Si chiama legge israeliana sulle immunità delle organizzazioni internazionali. È il testo che da domenica dà esistenza giuridica alla Forza internazionale di stabilizzazione, il contingente che nel piano in venti punti dovrebbe subentrare all’esercito israeliano dentro la Striscia. Il gabinetto di sicurezza l’ha approvata il 26 luglio, con il voto contrario del ministro della Sicurezza nazionale Itamar Ben Gvir.
Il resto della delibera è un elenco di permessi. Parteciperanno soltanto i Paesi che hanno relazioni diplomatiche con Israele e che non agiscono contro Israele nelle sedi internazionali, e il filtro esclude in partenza gli Stati intervenuti nel procedimento per genocidio aperto davanti alla Corte internazionale di giustizia. Ogni contingente resta soggetto all’approvazione personale del premier e dei ministri della Difesa e degli Esteri. Duecento uomini, per ora, da «Paesi amici come Uganda e Marocco». La stessa fonte che li ha contati al Times of Israel precisa che l’esercito resterà sulla Linea Gialla finché Hamas non sarà disarmato: circa il sessanta per cento della Striscia continua a stare sotto controllo militare. E nel progetto pilota di Rafah i palestinesi che vorranno abitare negli alloggi temporanei dovranno superare uno screening di sicurezza per entrare in una città palestinese.
Lunedì mattina un drone ha ferito tre pescatori davanti al porto di Gaza City, riferisce l’Unione dei comitati dei pescatori. Quell’acqua la delibera di domenica la classifica come area fuori dal controllo israeliano.

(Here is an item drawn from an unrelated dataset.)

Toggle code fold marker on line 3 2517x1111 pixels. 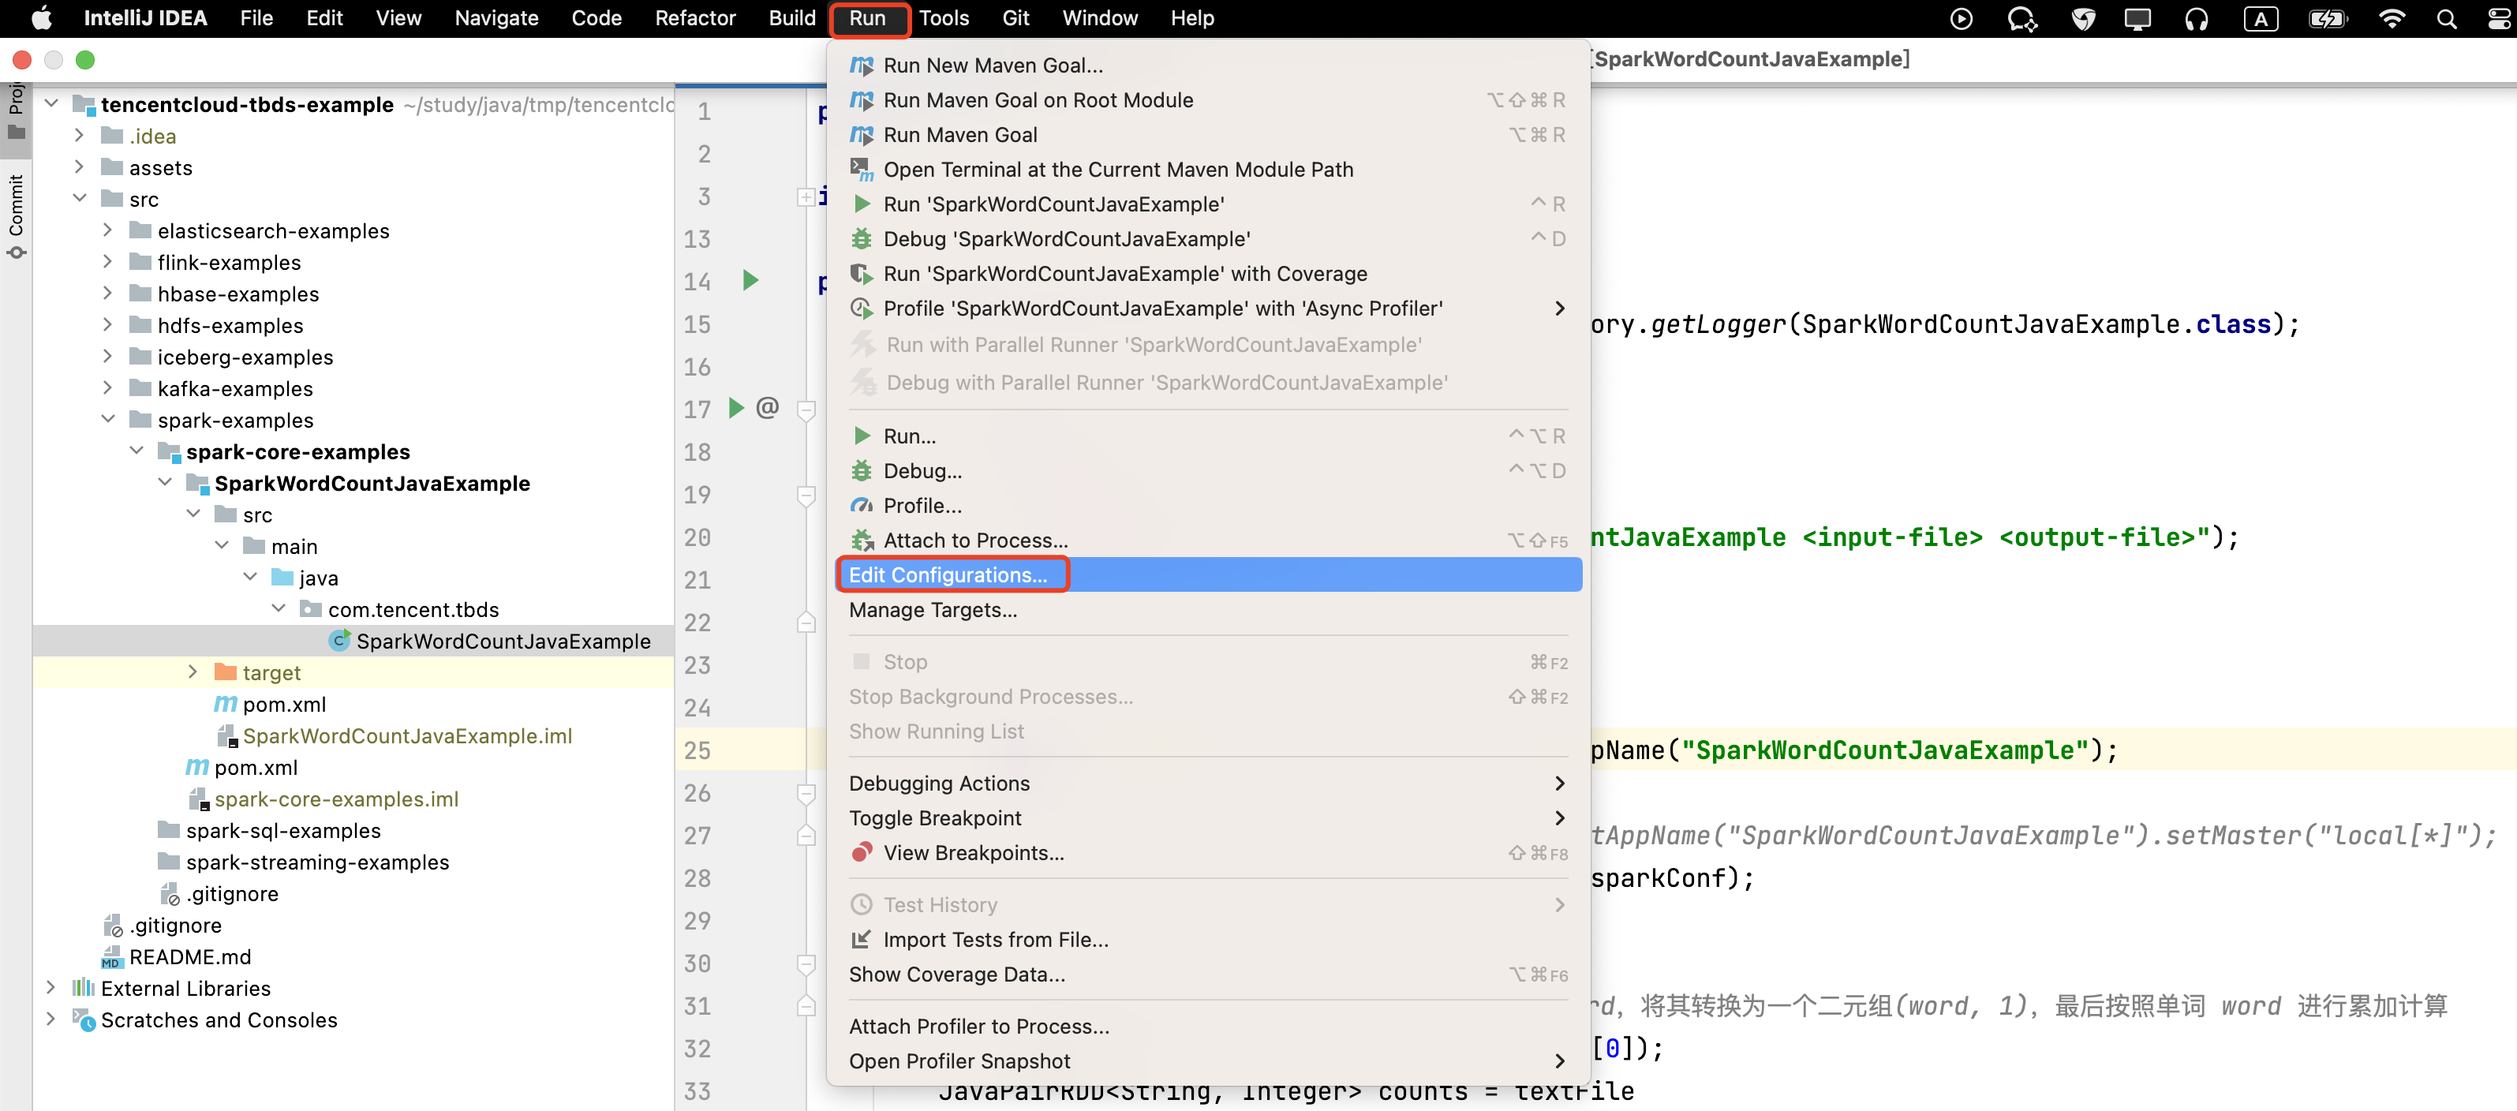point(805,197)
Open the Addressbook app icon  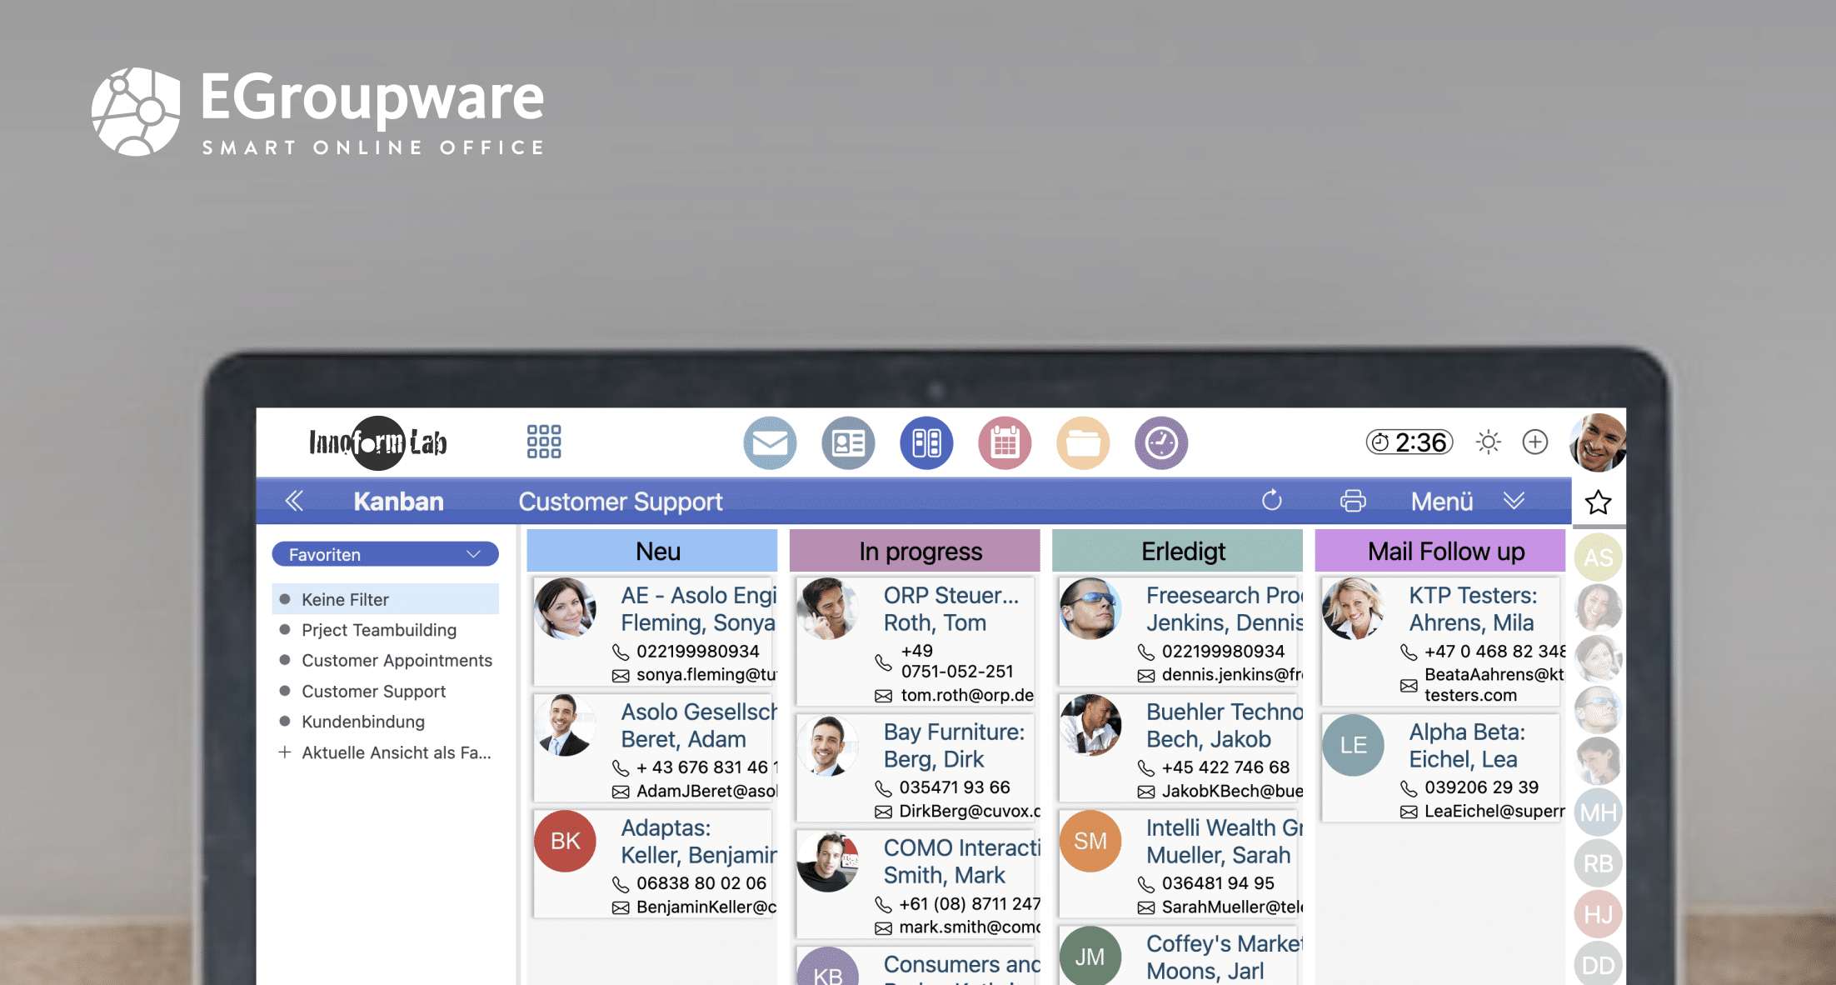pyautogui.click(x=848, y=443)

Torniamo al 17 novembre 2025, risoluzione 2803 del Consiglio di sicurezza: “man mano che la Isf stabilisce il controllo e la stabilità, le forze di difesa israeliane si ritireranno dalla Striscia di Gaza”. Il punto sedici del piano è una riga sola: “Israele non occuperà né annetterà Gaza”. Nickolay Mladenov, alto rappresentante del Consiglio di pace, ha salutato la decisione come presa “in conformità con la risoluzione 2803”.